Message: Begin failed with SQL exception

Sparky · August 30, 2019, 9:11am

The only possible cause I can think of is that the database has become corrupted, although the error message would generally be different.

I recommend that you shutdown the Continua CI PostgreSQL service and take a full copy of the C:\ProgramData\VSoft\ContinuaCI\PostgreSQLDB folder before doing anything.

Then start up the service again and attempt to backup the database.

Next see if there are any recent backup files. If you have upgraded recently, then there should be automatic back ups in the C:\ProgramData\VSoft\ContinuaCI\PostgreSQLDB folder. If the backups are recent enough, then try restoring over the database.

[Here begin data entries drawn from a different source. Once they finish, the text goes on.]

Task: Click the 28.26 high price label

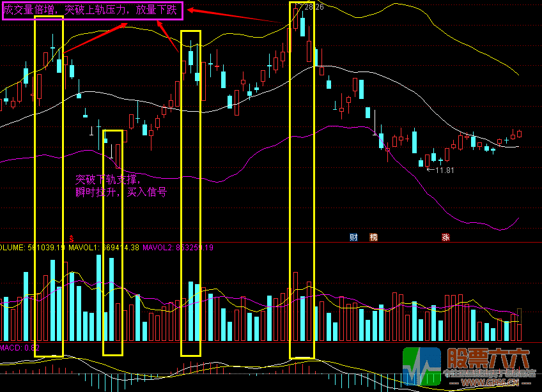Action: pyautogui.click(x=313, y=7)
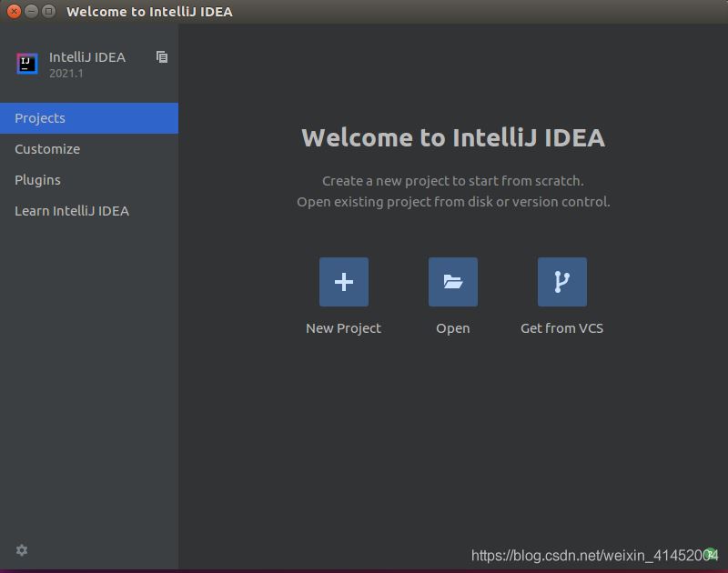This screenshot has width=728, height=573.
Task: Maximize the welcome window
Action: [x=48, y=12]
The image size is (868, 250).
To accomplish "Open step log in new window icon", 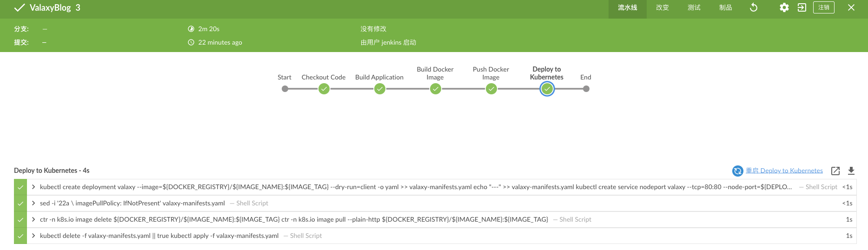I will (835, 171).
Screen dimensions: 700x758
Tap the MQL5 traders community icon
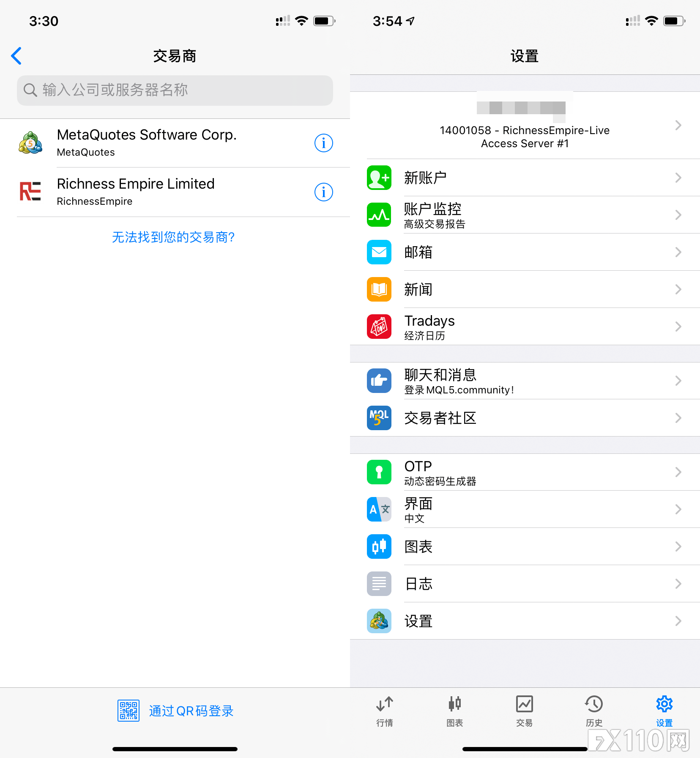tap(379, 418)
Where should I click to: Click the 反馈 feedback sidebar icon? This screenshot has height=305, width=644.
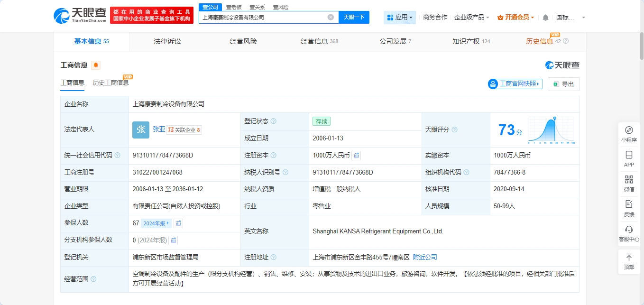pyautogui.click(x=629, y=208)
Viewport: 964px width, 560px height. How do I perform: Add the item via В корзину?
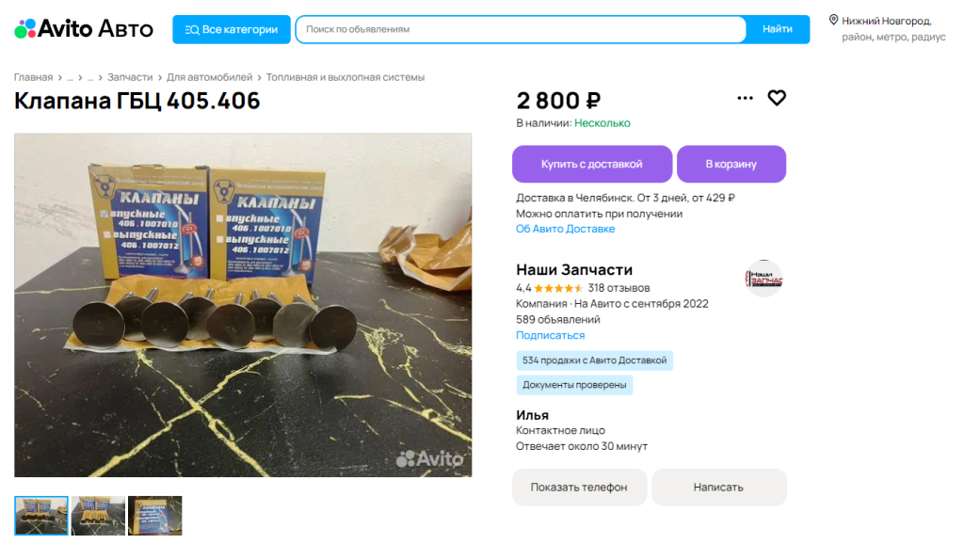coord(731,164)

Otherwise there is a special option: zero_damaged_pages=on that you can use on postgresql.conf, see this documentation, this will allow you to run pg_dump without stopping on errors and may allow you to get a backup, although you will loose any data that cannot be read.

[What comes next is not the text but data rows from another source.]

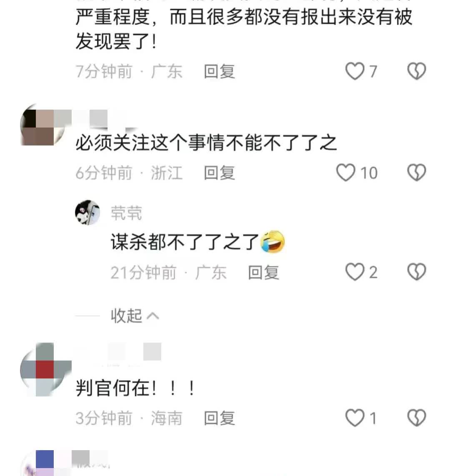This screenshot has width=450, height=476.
Task: Dislike the Hainan comment
Action: coord(417,418)
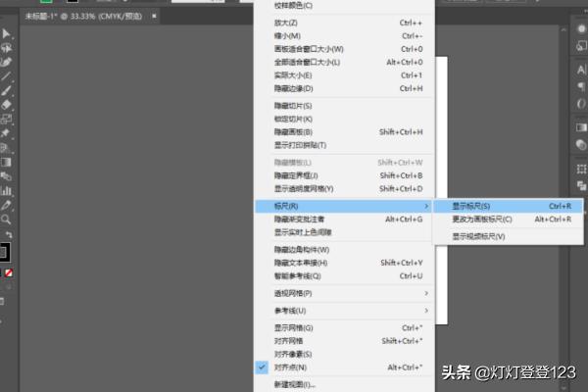Select the Eyedropper tool
The height and width of the screenshot is (392, 588).
click(7, 206)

sa_thomaslohrum · September 2, 2019, 9:35am

Hi Dave,

we’re up and running our buildserver again. However, we still face issues.

When starting Windows we do need to start the PostgreSQL service after starting the Continua.Service to avoid a permant cpu usage of 100%.
Still Continua.Service triggers a cpu usage of 100% approximately every 30-40 seconds for about 34 seconds. Involved are Continua Agent Service and two instances of the WMI Provider Host. At this time no builds are running. Disk usage is down at 0-3 percent.

Our buildserver is running on Windows 10 Pro 1903 64-Bit. It’s a virtual machine on a Xeon 4 core processor (3.30 GHz) with 32 GB of RAM, of which the vm can use 6 GB.

Vincent · September 2, 2019, 12:23pm

Continua CI doesn’t do anything with WMI directly. The fact that the vm was moved to new hardware suggests an OS or VM configuration issue.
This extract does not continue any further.